QUETTA, 21 August 2007 — Pakistani troops yesterday in a pre-dawn raid freed 21 people who were kidnapped by militants in southeastern Iran and then whisked over the border, security officials said.

Troops freed the 21 hostages, all Iranians, who were captured on Sunday in Iran’s Sistan-Balochestan province in a town close to the border, and arrested their captors.

There had earlier been confusion over the number of hostages kidnapped, but police officials on both sides of the border confirmed that 21 people had been abducted.

“The troops surrounded the group in Mand,” a mountainous town 25 km from the Iranian border, and “overpowered them,” a Pakistani security source told AFP.

“We have arrested 17 people and secured the release of 21 captives,” the official added.

The group was being flown by helicopter to Quetta, the capital of the southwestern Pakistani province of Balochistan, the official said.

Pakistani authorities late yesterday began handing over the freed hostages to Iranian officials.

“The 21 recovered abductees are being handed over to Iranian officials and they are fulfilling formalities at an airbase near Quetta,” said the head of Pakistan’s paramilitary Frontier Corps, Maj. Gen. Salim Nawaz.

Iran’s police chief Esmaeeli Ahmadi Moghaddam said that two militants, including gang leader Sher Khan, had been killed in the Pakistani police operation and 15 others arrested.

He also renewed past Iranian accusations against Pakistan that the Islamabad government was not doing enough to ensure security along the common border.
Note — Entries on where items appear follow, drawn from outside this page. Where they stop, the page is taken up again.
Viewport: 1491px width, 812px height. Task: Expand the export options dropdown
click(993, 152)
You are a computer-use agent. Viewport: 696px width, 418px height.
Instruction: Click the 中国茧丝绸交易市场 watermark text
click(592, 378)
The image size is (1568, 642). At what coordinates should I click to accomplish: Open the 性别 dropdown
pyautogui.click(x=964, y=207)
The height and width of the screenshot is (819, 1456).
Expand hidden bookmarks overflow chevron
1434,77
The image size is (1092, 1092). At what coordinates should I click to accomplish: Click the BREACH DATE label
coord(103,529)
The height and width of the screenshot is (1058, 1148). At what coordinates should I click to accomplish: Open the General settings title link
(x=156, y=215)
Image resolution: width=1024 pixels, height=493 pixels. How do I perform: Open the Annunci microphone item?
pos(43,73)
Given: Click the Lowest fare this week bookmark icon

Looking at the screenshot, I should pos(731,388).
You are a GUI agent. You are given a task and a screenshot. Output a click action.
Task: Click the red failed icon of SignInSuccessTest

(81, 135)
“The Pakistani government has concentrated more on the Indian and Pakistan border and considers this border with Iran to be secure.

“This is why this border has become a sanctuary for the bandits from Iran,” he said.

Sistan-Balochestan, which borders Afghanistan and Pakistan, is known for attacks by militants on passing traffic, especially on roads in its remote eastern corner.

Iranian police had said the hostages were taken by the Jundallah rebel group — led by Abdolmalek Rigi — which has claimed a string of attacks and kidnappings in the province.

Sistan-Balochestan is home to a substantial Sunni ethnic Baloch community.

Thirteen members of Iran’s elite Revolutionary Guards were killed in a militant bomb attack in February in the provincial capital Zahedan, the deadliest such strike in Iran in recent years.

Iran subsequently summoned Pakistan’s ambassador to complain about border security. Both sides agreed to reinforce their efforts.

Iran has also accused the United States and its Western allies of seeking to stir unrest in Sistan-Balochestan and other sensitive border provinces.

Two Belgian tourists were abducted by bandits in the same region last week. The female captive has been released but the man is still being held.

Stefaan Boeve, 28, and his companion Carla Van den Eeckhout, 37, were seized while they were traveling on a road notorious for attacks on travelers between Bam and Zahedan.